« La France, mauvaise élève européenne pour l’accès aux médicaments »
Date de publication : 28 juin 2023

Margot Favier note dans La Croix que « le Leem, syndicat des entreprises pharmaceutiques opérant en France, a dévoilé (…) les données de son premier observatoire de l’accès aux médicaments et de l’attractivité française pour les laboratoires. Il place le pays en mauvaise place dans le classement européen ».
La journaliste indique ainsi que « les syndicats pharmaceutiques dénoncent les lenteurs administratives qui empêchent l’accès à certains médicaments en France et ralentissent les investissements en recherche et développement ».
Margot Favier retient que « les chiffres sont éloquents. Un tiers des médicaments ayant reçu une autorisation européenne de mise sur le marché entre 2018 et 2021 n’étaient pas disponibles pour les patients français à la fin 2022, contre 13% en Allemagne. Un accès freiné par des difficultés de négociation des prix ».

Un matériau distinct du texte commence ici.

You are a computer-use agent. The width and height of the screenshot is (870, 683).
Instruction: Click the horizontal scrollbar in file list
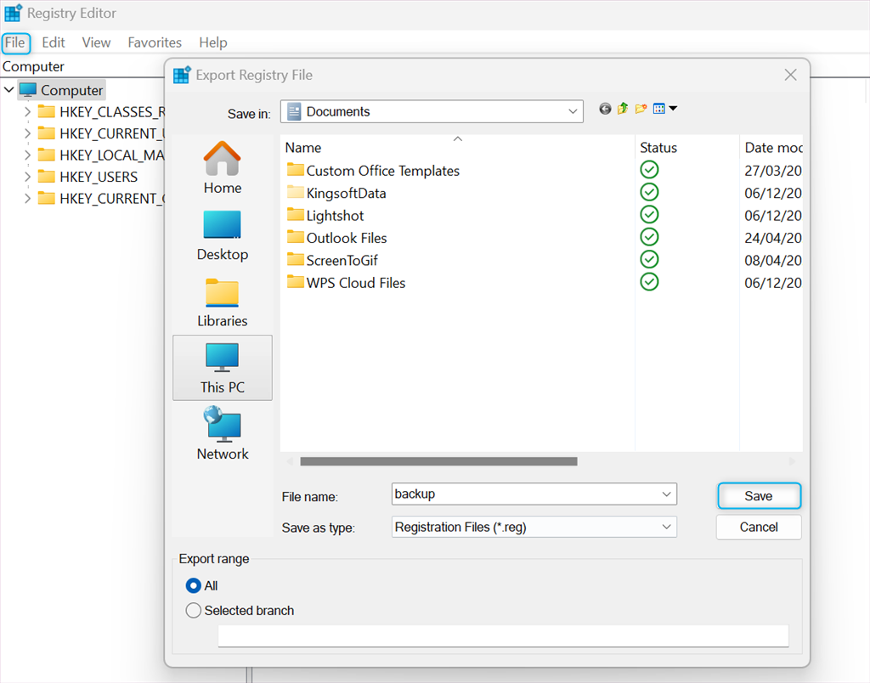(x=438, y=461)
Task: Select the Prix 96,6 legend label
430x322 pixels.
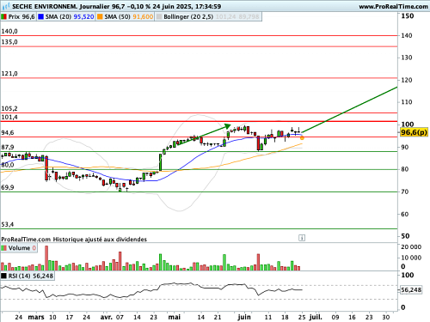Action: click(x=22, y=17)
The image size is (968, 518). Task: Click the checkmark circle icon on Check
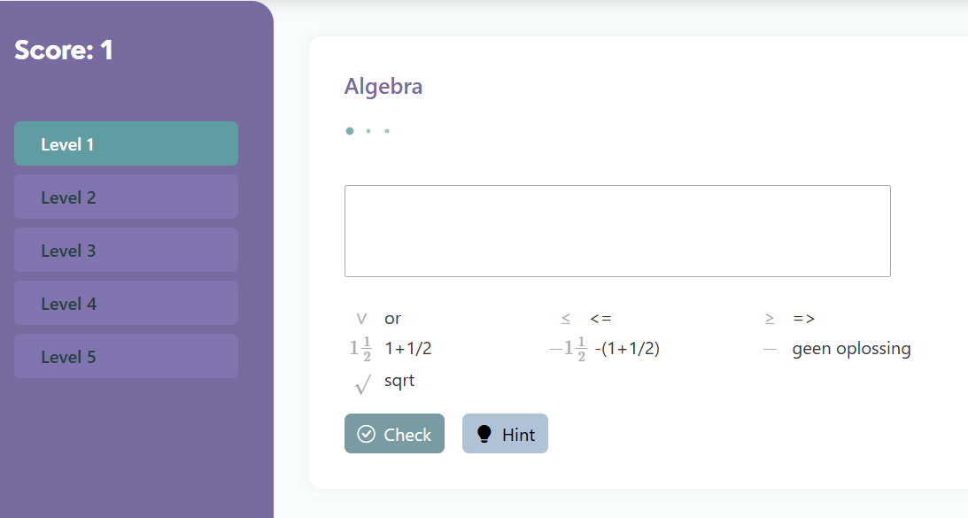pos(366,434)
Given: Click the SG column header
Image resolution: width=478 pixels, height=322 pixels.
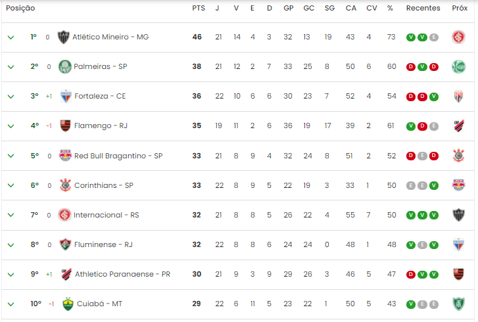Looking at the screenshot, I should [x=329, y=9].
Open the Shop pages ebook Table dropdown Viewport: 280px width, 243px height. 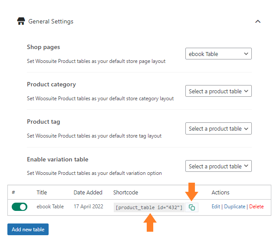(218, 53)
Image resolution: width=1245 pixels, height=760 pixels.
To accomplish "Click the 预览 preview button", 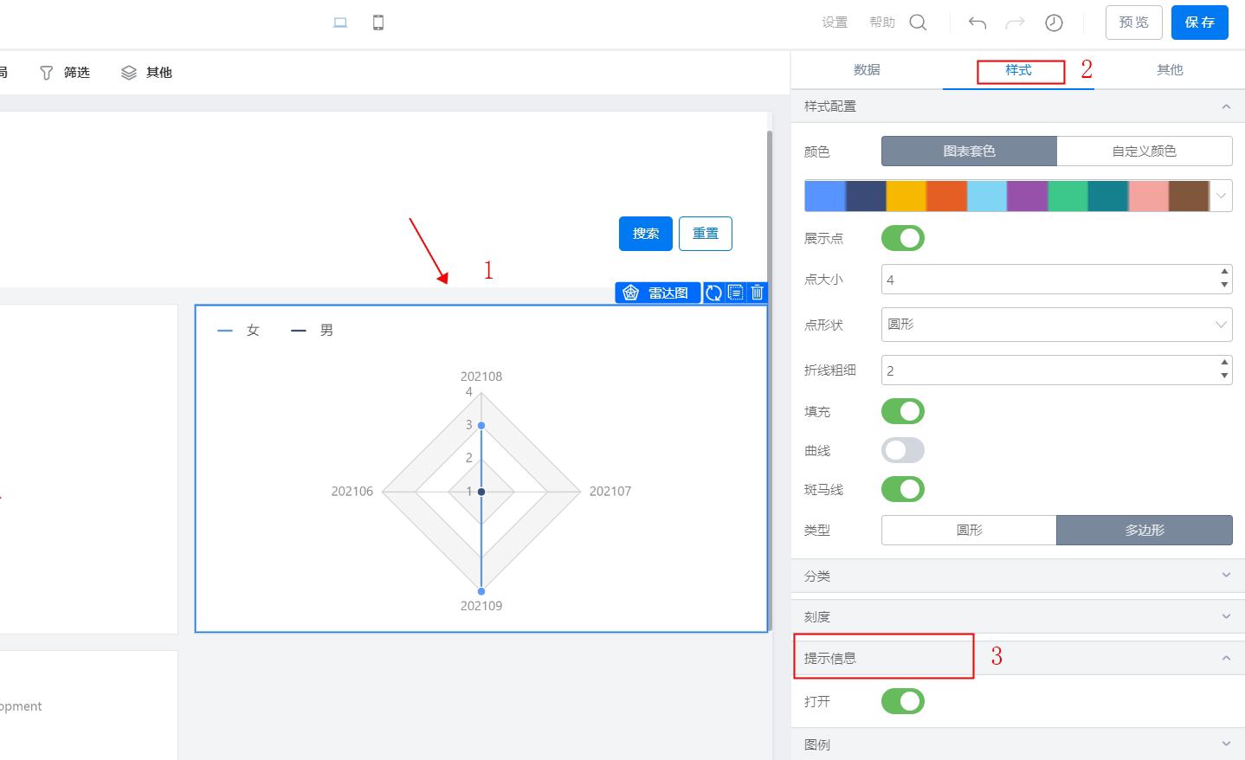I will (1134, 23).
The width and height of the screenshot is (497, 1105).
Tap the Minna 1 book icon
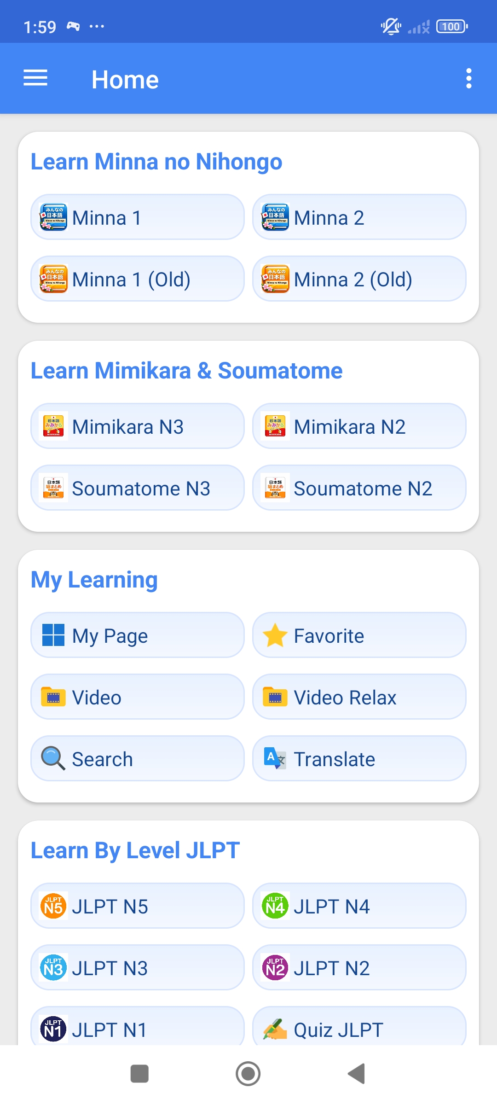(53, 217)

« Autre point problématique, selon le Leem : «Les délais d’accès aux médicaments des patients dépassent les délais réglementaires européens», en raison de longs délais d’évaluation, mission confiée à la Haute Autorité de santé (HAS). En moyenne, les patients français doivent attendre 380 jours de plus que les Allemands, 179 jours de plus que les Anglais, mais 121 jours de moins que les Espagnols », remarque la journaliste.

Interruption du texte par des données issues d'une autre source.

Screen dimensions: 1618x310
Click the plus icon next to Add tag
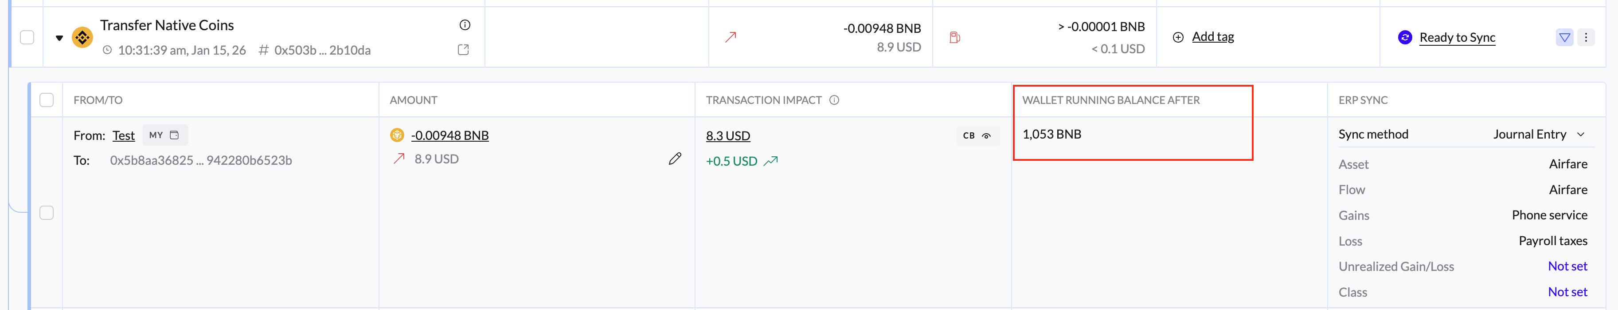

Elle ajoute qu’« alors que les laboratoires pharmaceutiques augmentent leurs investissements en recherche et développement en Europe, la France reste stable. En cause, une recherche clinique en baisse face à l’Espagne, qui a mené un «programme offensif» ces dernières années. Parmi les 3019 essais cliniques industriels sur les médicaments lancés en 2021, la France a participé à 13% d’entre eux, contre 16% en Espagne ».
Le Leem souligne que « la complexité de la régulation constitue le principal frein à l’investissement en recherche et développement ». Margot Favier note que le syndicat « pointe la nécessité de «simplifier» les «méthodes» de la HAS ».
Christophe Durand, président de la commission accès du Leem, remarque ainsi : « Pourquoi réévaluer les bénéfices-risques du médicament alors qu’ils ont déjà été évalués par la Commission européenne ? ».